Saturday, November 8, 2008

Closing up


It snowed in Lake Wobegon this week. The geese started flying south -- or at least over to the next lake -- and Minnesotans who are lucky enough to have one, closed up the cabin for the last time. For those of us who have unheated, uninsulated hangars, we "closed up" our getaway spots, too.

The international sign of the end of the RV building season -- at least for me -- in Minnesota is shown above. The whiskey barrel that serves as a rain barrel at the house, gets loaded into my wife's car, and taken to the hangar. This is also the time of the year when I get to apologize to my wife for making her car smell like bourbon.

At this time of the year, a lot of the lawn furniture and other flotsam that occupies my garage in the summer, heads for a corner of the hangar. This year, with an engine arriving and the RV-7A project going up on its gear, and the tail surfaces mounted for the last time (I hope), there's a little less room.


The RV-7A was moved from the side of the hangar back to the middle. I'd moved it earlier this year when James W. French's Acro Sport honored my hangar by staying overnight last summer. Soon the barrel will be surrounded by lawnmowers, and boxes, and whatever other junk needs to get out of my garage so that the car can scoot in for the winter. One of these days, I'd like to figure out how to use all of that wall space there. Rumor has it the airport management will supply all the material if I'd like to drywall things. But I have absolutely no idea how to put drywall up in corrugated aluminum hangar.

But it wouldn't bother me a bit if the management fixes the leak in the roof. The fine cement floor is the same kind used in a hockey arena, and when the rain comes, and then the cold, I've got better ice in the hangar than the Minnesota Wild have at the Xcel Center.
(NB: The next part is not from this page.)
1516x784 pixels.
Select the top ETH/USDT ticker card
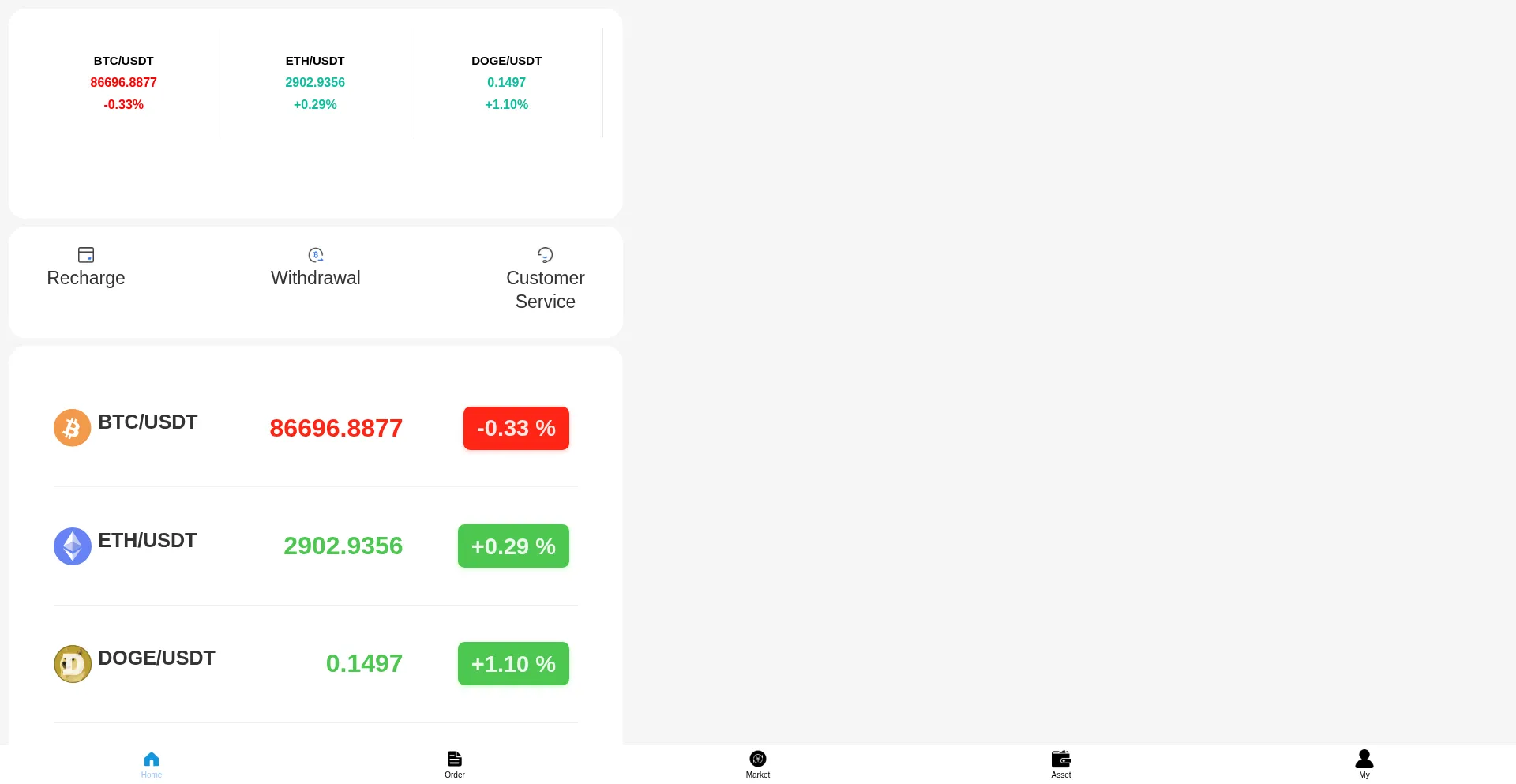click(x=315, y=82)
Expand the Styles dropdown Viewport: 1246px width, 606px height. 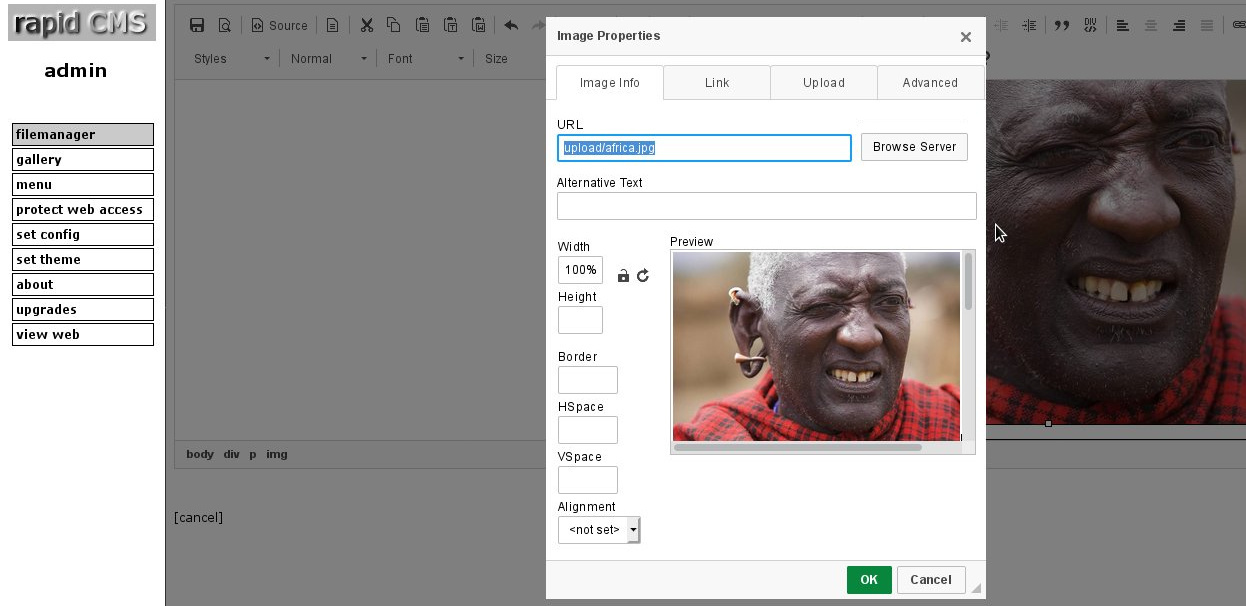point(232,59)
Unfortunately for my neaten-the-house plan, as much stuff ends up coming back from the hangar as goes to the hangar.


Anything that can freeze up -- it'll get to be 20 below in January if history is any guide -- needs to depart the hangar. The fiberglassing season is over until spring, because the epoxy resin needs to come back inside the house. Same with the rattle cans and other touch-up paint bottles. The rear "window" of the RV-7A, which never got touched after it took it to the hangar last spring, is heading back to its perch on a shelf in the former family room, too. There's no reason to leave a piece of acrylic hanging around in a hangar where it might get bumped during the winter.

To be sure, I'm not done working on the RV-7A until spring, but my options are limited. I won't touch the canopy again until spring, but I've still go an electrical system to design and some wires to run. I've got an engine sitting in a crate and a few more holes to punch in the firewall before I mount it -- and, in fact, I'm not really sure at this point what to do next on that front. How much stuff needs to be done on the firewall before you hang an engine? Anyone?

I've purchased a Vertical Power 50, so my electrical system will be a little different. But it's not ready for delivery yet and, presumably, neither are the other components I've ordered from SteinAir (Garmin 327, Dynon 180), and that's OK, because I'm clearly not ready to install it anyway. I don't know if there's a VP-50 installation blog out there yet, so maybe this will be it.

I've got a propane heater in the hangar, but in an uninsulated hangar, that's mostly good for rethawing frozen fingers.

I'll be out to the hangar to "futz around" a little bit here and there, but for the most part the RV airplane building season over the winter will be like other winters: Me sitting on the couch reading AeroElectric Connection again, and wondering what the hell it's talking about.

Spring can't come to Lake Wobegon soon enough.